Why Sun's Atmosphere Is 'So Darned Hot'
This false-color temperature map shows solar active region AR10923, observed close to center of the sun's disk. Blue regions indicate plasma near 10 million degrees Kelvin.
Credit: Reale, et al. (2009)

Small, sudden bursts of heat and energy, called nanoflares, are responsible for the million-degree temperature of the sun?s tenuous atmosphere, a new study reveals.

The mystery of why temperatures in the sun's outer atmosphere, or corona, soar to several million degrees Kelvin (K) ? much hotter than temperatures nearer the sun's surface ? has puzzled scientists for decades.

"Why is the sun's corona so darned hot?" said study member James Klimchuk of NASA's Goddard Space Flight Center in Greenbelt, Md.

To answer this question, Klimchuk and colleagues constructed a theoretical model of the nanoflares, which are components of the loops of hot gas that arch high above the solar surface to make up the corona.

"Coronal loops are the fundamental building blocks of the corona," Klilmchuk said. "Their shape is defined by the magnetic field, which guides the hot flowing gases called plasma."

These loops are made up of bundles of smaller, individual magnetic tubes or strands that can have temperatures reaching several million degrees Kelvin (K), even though the sun's surface is only 5,700 degrees K (9,800 Fahrenheit). (One million degrees K would be about 1.8 million degrees Fahrenheit.)

Nanoflares are small, sudden bursts of energy that happen within these thin magnetic tubes in the corona.

Unlike the bigger solar flares, which can be viewed through satellites and ground-based telescopes and can disrupt electronics and communications networks on Earth, nanoflares are so small that they cannot be resolved individually, so until now, no direct evidence of nanoflares was seen. Only see the combined effect of many of them occurring at about the same time is visible.

Klimchuk's model tries to pin down exactly what happens when these nanoflares erupt.

"We simulate bursts of heating and predict what the loop should look like when observed with a variety of instruments," Klimchuk said.

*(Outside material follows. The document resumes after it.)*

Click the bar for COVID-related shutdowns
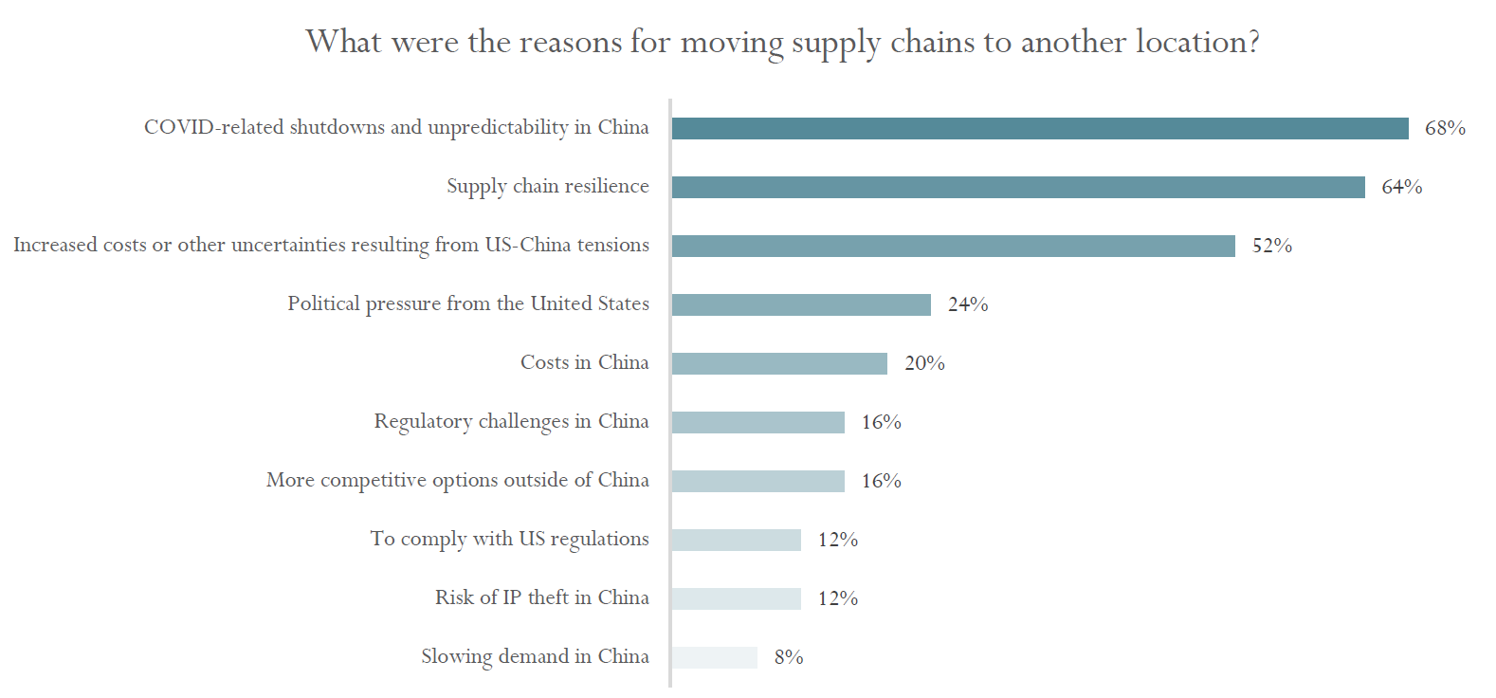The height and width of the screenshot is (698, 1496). coord(1039,129)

To test their model, the team observed gas emissions in the solar corona using the NASA-funded X-Ray Telescope and Extreme Ultraviolet Imaging Spectrometer on Japan's Hinode spacecraft.

"The 10 million degree temperatures we detected in the corona can only be produced by the impulsive energy bursts," Klimchuk said.

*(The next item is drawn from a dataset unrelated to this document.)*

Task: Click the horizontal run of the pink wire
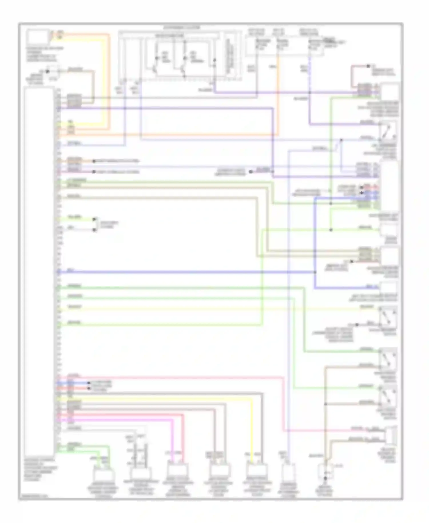[172, 377]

The ultra-hot plasma cools very quickly, however, which explains why it is so faint and has been so difficult to detect until now.

The energy lost from the cooling conducts down to the comparatively cooler solar surface. The gas there at the surface is heated to about 1 million degrees K and expands upward to become the 1 million degree component of the corona that has been observed for many years.

Klimchuk presented the findings on August 6 at the International Astronomical Union General Assembly meeting in Rio de Janeiro, Brazil.